E’ questa in sintesi  la realtà del 24 maggio 1927, in sintonia con la grave realtà di crisi  sociale ed economica  italiana, dove si riducevano gli stipendi e si fascistizzava la scuola, (Pietro Fedele, ministro della pubblica istruzione 25 marzo 1927). Padroni egoisti ed arroganti, talmente ignoranti che rischiarono e persero le barche pur di guadagnare qualcosa. Se a Bagnara ed in Italia il clima economico non fosse stato ai limiti della sopravvivenza, nessuno sarebbe andato a pesca quella notte, invece il senso del dovere verso i figli piccoli e la famiglia ha prodotto 15 morti che non poterono rifiutarsi di andare, sia per imposizione del padrone, sia per portare il pane a casa. Conforto a quanto detto fino adesso ci viene dato da una pagina del libro del Dott. Alessandro Carati dal suo “I CAVALIERI DELL’ASPROMONTE  – ed.
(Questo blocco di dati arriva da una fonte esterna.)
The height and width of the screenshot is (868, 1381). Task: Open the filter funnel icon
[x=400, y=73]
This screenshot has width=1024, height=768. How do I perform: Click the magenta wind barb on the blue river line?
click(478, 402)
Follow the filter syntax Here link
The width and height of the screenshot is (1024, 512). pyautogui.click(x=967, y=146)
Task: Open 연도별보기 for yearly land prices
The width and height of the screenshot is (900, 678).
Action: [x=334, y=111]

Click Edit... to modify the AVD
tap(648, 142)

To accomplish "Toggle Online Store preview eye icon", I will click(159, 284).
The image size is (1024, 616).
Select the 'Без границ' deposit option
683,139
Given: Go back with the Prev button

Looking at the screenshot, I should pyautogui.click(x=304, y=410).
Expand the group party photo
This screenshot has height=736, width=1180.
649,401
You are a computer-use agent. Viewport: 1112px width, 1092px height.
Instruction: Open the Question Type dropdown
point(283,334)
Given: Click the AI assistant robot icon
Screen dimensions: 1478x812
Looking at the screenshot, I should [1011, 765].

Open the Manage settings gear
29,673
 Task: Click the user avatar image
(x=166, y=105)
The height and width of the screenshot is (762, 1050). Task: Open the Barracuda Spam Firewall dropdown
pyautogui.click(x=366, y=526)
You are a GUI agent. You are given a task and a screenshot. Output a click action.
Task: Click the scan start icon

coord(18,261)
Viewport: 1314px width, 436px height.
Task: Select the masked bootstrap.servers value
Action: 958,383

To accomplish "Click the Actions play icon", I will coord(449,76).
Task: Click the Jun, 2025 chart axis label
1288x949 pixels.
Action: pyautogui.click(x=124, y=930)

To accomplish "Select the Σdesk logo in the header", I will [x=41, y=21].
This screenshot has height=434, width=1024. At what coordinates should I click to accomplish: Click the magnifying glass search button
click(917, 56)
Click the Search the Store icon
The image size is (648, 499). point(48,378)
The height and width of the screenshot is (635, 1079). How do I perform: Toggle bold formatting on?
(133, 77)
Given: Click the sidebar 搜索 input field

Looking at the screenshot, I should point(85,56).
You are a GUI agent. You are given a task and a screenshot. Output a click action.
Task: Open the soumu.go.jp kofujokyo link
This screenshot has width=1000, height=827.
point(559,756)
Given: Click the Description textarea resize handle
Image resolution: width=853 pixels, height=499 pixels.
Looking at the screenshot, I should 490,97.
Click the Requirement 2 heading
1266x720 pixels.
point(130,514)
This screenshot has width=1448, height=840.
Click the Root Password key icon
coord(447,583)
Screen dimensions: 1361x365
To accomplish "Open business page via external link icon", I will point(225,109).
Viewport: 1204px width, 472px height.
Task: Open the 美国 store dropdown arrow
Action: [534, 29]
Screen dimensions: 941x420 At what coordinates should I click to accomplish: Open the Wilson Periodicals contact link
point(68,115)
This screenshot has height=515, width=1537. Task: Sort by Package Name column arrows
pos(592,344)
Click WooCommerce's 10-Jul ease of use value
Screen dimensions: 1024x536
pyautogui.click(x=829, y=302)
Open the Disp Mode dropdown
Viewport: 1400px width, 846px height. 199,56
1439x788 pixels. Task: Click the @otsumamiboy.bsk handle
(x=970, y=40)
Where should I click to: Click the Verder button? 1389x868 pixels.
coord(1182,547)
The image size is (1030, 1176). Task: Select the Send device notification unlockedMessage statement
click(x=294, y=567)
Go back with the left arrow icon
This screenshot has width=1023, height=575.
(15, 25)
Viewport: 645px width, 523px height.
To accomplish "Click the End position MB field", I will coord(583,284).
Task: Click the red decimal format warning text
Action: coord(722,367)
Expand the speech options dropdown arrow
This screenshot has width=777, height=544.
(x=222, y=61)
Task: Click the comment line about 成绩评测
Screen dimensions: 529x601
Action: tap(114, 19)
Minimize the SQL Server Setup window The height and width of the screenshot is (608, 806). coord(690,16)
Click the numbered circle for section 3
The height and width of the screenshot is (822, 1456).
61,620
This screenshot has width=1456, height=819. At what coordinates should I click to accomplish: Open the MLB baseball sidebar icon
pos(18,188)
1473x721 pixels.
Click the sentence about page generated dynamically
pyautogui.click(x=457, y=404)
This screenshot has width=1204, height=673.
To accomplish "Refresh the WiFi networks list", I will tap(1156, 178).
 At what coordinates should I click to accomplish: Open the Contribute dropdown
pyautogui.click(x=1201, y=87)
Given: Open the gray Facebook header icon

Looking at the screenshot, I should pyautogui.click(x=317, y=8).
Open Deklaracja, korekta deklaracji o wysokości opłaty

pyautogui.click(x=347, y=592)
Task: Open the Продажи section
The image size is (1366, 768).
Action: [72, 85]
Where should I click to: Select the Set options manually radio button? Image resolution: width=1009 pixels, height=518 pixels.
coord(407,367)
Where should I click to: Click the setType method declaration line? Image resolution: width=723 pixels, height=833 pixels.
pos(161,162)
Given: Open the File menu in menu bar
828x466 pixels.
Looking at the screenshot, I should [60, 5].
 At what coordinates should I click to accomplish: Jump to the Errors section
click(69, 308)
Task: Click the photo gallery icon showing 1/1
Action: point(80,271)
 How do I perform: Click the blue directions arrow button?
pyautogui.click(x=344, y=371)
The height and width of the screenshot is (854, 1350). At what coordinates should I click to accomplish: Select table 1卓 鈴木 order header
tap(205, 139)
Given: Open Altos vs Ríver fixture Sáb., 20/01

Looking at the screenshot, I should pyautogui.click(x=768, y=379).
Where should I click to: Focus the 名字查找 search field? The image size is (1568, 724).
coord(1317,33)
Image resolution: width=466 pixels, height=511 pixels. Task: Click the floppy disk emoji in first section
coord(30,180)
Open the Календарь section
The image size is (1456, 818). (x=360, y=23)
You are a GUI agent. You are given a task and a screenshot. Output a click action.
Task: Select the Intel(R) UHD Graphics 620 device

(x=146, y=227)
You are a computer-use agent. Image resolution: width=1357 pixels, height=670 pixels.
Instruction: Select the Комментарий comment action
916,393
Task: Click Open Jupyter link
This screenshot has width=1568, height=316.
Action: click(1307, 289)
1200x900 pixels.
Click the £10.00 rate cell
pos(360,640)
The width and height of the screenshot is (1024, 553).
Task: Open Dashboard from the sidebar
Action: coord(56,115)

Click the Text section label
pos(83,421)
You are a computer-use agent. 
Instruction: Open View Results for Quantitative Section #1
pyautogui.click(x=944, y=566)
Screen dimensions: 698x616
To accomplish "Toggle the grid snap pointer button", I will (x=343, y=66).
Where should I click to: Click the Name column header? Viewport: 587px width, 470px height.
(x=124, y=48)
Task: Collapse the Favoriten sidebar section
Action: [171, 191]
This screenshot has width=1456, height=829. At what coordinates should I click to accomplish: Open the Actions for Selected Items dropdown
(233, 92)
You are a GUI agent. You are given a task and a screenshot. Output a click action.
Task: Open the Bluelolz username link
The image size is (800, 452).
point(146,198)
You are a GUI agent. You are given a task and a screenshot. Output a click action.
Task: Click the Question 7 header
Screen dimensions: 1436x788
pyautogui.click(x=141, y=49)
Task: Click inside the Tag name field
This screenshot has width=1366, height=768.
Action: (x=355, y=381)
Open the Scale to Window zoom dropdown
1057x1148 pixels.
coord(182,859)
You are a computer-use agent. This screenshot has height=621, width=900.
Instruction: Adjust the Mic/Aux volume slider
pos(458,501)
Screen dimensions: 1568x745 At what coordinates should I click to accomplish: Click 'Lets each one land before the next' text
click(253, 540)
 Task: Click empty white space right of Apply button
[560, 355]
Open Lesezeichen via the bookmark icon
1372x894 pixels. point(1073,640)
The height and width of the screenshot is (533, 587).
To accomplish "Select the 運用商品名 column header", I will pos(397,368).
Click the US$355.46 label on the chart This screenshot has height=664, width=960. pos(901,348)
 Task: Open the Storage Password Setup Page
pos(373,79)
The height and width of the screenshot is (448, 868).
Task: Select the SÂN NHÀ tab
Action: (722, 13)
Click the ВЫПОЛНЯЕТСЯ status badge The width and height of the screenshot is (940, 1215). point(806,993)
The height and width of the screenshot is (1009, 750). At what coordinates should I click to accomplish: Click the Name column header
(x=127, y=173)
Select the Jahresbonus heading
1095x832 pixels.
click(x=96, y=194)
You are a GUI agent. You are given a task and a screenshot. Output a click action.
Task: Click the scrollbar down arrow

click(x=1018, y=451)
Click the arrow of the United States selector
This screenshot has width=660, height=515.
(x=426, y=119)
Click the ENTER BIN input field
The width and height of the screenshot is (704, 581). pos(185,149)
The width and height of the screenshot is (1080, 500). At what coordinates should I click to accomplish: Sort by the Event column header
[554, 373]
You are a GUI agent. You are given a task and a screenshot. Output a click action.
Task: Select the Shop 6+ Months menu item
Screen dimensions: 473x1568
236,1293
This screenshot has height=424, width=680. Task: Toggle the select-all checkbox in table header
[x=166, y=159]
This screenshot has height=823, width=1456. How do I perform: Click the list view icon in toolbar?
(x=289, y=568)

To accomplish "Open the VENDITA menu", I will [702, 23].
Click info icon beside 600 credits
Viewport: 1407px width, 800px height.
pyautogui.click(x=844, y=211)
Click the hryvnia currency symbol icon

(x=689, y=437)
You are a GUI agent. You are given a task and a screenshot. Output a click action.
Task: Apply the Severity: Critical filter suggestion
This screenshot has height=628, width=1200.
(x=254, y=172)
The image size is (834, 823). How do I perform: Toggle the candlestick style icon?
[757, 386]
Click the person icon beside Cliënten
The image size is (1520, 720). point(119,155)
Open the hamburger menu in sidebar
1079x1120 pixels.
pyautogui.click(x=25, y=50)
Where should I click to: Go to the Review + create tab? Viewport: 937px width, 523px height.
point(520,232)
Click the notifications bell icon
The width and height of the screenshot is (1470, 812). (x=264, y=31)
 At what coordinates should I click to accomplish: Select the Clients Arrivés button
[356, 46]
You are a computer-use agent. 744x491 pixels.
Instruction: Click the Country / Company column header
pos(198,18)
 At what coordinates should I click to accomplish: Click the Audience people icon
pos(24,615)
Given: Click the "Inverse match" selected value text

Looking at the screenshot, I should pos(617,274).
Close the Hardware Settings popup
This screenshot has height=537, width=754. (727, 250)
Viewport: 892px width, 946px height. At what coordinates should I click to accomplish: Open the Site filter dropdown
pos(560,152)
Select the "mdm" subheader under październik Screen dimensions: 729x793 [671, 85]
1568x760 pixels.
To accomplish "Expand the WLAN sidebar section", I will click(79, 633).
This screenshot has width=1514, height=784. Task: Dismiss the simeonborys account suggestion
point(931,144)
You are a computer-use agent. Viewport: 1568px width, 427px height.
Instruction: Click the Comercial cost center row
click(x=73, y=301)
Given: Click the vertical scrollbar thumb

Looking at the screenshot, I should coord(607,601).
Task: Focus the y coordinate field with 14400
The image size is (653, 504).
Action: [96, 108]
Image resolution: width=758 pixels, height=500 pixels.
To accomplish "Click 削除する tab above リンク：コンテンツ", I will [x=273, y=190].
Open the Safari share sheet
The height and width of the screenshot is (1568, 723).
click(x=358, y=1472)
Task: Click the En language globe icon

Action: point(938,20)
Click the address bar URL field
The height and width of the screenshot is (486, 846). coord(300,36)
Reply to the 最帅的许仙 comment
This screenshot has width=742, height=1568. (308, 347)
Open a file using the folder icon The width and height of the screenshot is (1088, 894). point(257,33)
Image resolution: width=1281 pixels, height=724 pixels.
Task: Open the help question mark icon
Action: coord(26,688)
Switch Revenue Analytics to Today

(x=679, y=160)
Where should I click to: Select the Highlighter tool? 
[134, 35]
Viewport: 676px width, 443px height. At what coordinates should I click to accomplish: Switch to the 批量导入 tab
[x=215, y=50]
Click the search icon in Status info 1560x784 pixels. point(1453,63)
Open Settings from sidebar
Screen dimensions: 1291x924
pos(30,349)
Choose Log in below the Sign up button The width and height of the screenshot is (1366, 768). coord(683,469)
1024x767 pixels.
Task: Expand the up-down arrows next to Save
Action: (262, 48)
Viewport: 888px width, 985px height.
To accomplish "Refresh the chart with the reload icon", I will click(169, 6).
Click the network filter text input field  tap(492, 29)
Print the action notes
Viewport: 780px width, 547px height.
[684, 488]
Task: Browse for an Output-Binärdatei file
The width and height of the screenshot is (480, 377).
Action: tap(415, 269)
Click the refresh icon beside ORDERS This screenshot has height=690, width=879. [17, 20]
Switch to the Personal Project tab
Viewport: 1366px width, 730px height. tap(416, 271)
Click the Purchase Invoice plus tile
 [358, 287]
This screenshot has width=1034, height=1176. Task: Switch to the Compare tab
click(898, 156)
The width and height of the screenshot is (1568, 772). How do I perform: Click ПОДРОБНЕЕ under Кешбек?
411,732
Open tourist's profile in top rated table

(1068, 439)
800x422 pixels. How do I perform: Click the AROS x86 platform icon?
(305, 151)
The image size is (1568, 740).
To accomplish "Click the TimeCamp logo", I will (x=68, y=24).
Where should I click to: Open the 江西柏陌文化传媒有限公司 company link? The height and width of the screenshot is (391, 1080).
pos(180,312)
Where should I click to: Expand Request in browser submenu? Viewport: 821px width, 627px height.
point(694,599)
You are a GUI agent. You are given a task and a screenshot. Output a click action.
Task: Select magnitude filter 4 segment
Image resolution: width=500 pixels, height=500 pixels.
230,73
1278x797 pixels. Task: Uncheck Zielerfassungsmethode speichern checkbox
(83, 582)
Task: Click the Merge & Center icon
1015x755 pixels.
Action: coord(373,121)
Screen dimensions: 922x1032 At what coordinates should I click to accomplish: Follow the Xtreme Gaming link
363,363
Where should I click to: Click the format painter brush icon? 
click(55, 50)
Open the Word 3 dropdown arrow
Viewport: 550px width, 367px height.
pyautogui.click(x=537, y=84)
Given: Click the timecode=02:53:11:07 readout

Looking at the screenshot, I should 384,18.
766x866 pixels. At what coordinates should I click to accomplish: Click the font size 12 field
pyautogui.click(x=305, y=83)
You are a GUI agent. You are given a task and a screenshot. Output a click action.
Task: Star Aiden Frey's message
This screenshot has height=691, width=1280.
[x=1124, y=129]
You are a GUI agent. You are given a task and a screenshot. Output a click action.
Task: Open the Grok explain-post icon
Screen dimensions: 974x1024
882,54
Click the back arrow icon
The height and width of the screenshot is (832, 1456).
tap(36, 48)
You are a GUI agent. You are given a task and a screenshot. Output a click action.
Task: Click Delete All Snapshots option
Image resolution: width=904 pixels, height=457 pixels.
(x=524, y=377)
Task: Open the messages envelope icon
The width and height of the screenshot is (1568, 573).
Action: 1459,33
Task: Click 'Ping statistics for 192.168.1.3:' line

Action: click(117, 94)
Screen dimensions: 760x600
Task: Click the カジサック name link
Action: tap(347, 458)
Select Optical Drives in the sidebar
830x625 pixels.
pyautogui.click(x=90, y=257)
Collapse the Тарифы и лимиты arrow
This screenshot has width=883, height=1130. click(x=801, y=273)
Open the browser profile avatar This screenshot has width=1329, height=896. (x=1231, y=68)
Marafioti Polistena P. 2004”, egli sostiene: «Fatta eccezione per il pescespada, la cui pesca ed il cui mercato davano credito ad una piccola ma assai remunerativa industria locale, della quale il pescatore non costituiva altro che manodopera a basso prezzo, anche il pesce nostrano, quello più pregiato, in genere poteva oscillare sulle lire una al chilo, dunque era caro, perché la prima scelta ed i prezzi li facevano i proprietari delle barche, che davano la preferenza e la pri­ma possibilità di scelta alle famiglie più agiate, mentre in genere la quasi tota­lità dei pescatori, come gli altri lavoratori salariati, tiravano avanti alla giorna­ta; tuttavia, poiché il pesce è un prodotto facilmente deperibile e il suo consu­mo non si allontanava oltre i confini del mercato locale e dei paesi limitrofi, il suo prezzo, una volta servite le mense dei più facoltosi, scendeva alquanto, e le qualità meno pregiate si potevano acquistare, a seconda del prodotto, anche a qualche decina di centesimi al chilo: riusciva dunque a rientrare tra gli alimenti fondamentali della povera gente e della città. Con l’avvento del fascismo i prezzi al consumo del pesce, verranno rigidamente calmierati e tenuti sotto controllo; la qual cosa non contribuì di certo a sollevare le sorti della maggio­ranza dei pescatori, ovvero di una categoria di lavoratori tra le più disagiate economicamente e tra le più prolifiche a livello coniugale.»

 Le eccezioni ci furono anche quella volta, un padrone che conosceva il tempo mandò tutti a casa, ma un suo marinaio di nome (CARMINI), proprio per il senso di padre e marito, morì dopo aver trovato spazio in un’altra imbarcazione.

Il mio pensiero in proposito è di dedicare a loro la piazza ex lido, per ricordarli come vittime dell’ingiustizia sociale, come vittime inconsapevoli di un regime restrittivo; che mentre loro morivano il capo in pectore Mussolini pronunciava alla Camera il discorso cosiddetto “dell’Ascensione”. Riaffermando la propria dittatura personale, enunciando il  programma: sviluppo demografico della popolazione, messa a punto delle forze armate (“Bisogna poter […] mobilitare cinque milioni di uomini”), creazione dello “Stato fascista”. Ovvero fate figli perché devo mandarli a morire in guerra (26 maggio 1927).

Ben venga qualsiasi tipo di manifestazione a ricordare ed a commemorare i 15 caduti del 24 maggio 1927. Da parte mia, è quasi pronta una pubblicazione con foto, interviste e documenti inediti che presto metterò gratuitamente in circolazione. Perché ricordare serve, sempre.